Records:
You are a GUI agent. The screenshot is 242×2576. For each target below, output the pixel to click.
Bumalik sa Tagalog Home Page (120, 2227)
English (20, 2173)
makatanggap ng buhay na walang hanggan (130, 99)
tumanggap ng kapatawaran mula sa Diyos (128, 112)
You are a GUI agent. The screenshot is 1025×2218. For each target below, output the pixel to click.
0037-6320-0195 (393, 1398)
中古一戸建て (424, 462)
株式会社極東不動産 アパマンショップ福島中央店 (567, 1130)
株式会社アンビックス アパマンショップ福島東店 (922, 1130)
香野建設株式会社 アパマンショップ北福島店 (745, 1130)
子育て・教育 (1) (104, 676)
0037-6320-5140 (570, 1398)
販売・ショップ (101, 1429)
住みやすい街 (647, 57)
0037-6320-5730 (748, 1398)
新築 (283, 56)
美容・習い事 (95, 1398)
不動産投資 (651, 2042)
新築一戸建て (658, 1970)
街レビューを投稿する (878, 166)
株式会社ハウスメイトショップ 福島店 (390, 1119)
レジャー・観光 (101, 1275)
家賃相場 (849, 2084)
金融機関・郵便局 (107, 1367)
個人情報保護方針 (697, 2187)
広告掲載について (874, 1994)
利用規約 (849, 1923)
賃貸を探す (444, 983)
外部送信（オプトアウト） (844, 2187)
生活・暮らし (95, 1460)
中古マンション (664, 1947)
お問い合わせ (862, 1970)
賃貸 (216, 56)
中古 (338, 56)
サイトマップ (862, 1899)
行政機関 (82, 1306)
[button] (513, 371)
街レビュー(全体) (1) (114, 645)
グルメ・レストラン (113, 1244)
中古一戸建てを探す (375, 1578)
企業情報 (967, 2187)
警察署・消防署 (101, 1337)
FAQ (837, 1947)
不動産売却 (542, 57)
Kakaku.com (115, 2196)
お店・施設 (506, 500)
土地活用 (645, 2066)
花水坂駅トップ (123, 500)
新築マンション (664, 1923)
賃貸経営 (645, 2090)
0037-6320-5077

WRITTEN EXERCISE: Please render the material above as a JSON list of strings with one string per line, omitting any blank lines.

EXERCISE RESPONSE:
[
  "You are a GUI agent. The screenshot is 242×2576. For each target below, output the pixel to click.",
  "Bumalik sa Tagalog Home Page (120, 2227)",
  "English (20, 2173)",
  "makatanggap ng buhay na walang hanggan (130, 99)",
  "tumanggap ng kapatawaran mula sa Diyos (128, 112)",
  "You are a GUI agent. The screenshot is 1025×2218. For each target below, output the pixel to click.",
  "0037-6320-0195 (393, 1398)",
  "中古一戸建て (424, 462)",
  "株式会社極東不動産 アパマンショップ福島中央店 (567, 1130)",
  "株式会社アンビックス アパマンショップ福島東店 (922, 1130)",
  "香野建設株式会社 アパマンショップ北福島店 (745, 1130)",
  "子育て・教育 (1) (104, 676)",
  "0037-6320-5140 (570, 1398)",
  "販売・ショップ (101, 1429)",
  "住みやすい街 (647, 57)",
  "0037-6320-5730 (748, 1398)",
  "新築 (283, 56)",
  "美容・習い事 (95, 1398)",
  "不動産投資 (651, 2042)",
  "新築一戸建て (658, 1970)",
  "街レビューを投稿する (878, 166)",
  "株式会社ハウスメイトショップ 福島店 (390, 1119)",
  "レジャー・観光 (101, 1275)",
  "家賃相場 (849, 2084)",
  "金融機関・郵便局 (107, 1367)",
  "個人情報保護方針 (697, 2187)",
  "広告掲載について (874, 1994)",
  "利用規約 (849, 1923)",
  "賃貸を探す (444, 983)",
  "外部送信（オプトアウト） (844, 2187)",
  "生活・暮らし (95, 1460)",
  "中古マンション (664, 1947)",
  "お問い合わせ (862, 1970)",
  "賃貸 (216, 56)",
  "中古 (338, 56)",
  "サイトマップ (862, 1899)",
  "行政機関 (82, 1306)",
  "[button] (513, 371)",
  "街レビュー(全体) (1) (114, 645)",
  "グルメ・レストラン (113, 1244)",
  "中古一戸建てを探す (375, 1578)",
  "企業情報 (967, 2187)",
  "警察署・消防署 (101, 1337)",
  "FAQ (837, 1947)",
  "不動産売却 (542, 57)",
  "Kakaku.com (115, 2196)",
  "お店・施設 (506, 500)",
  "土地活用 (645, 2066)",
  "花水坂駅トップ (123, 500)",
  "新築マンション (664, 1923)",
  "賃貸経営 (645, 2090)",
  "0037-6320-5077"
]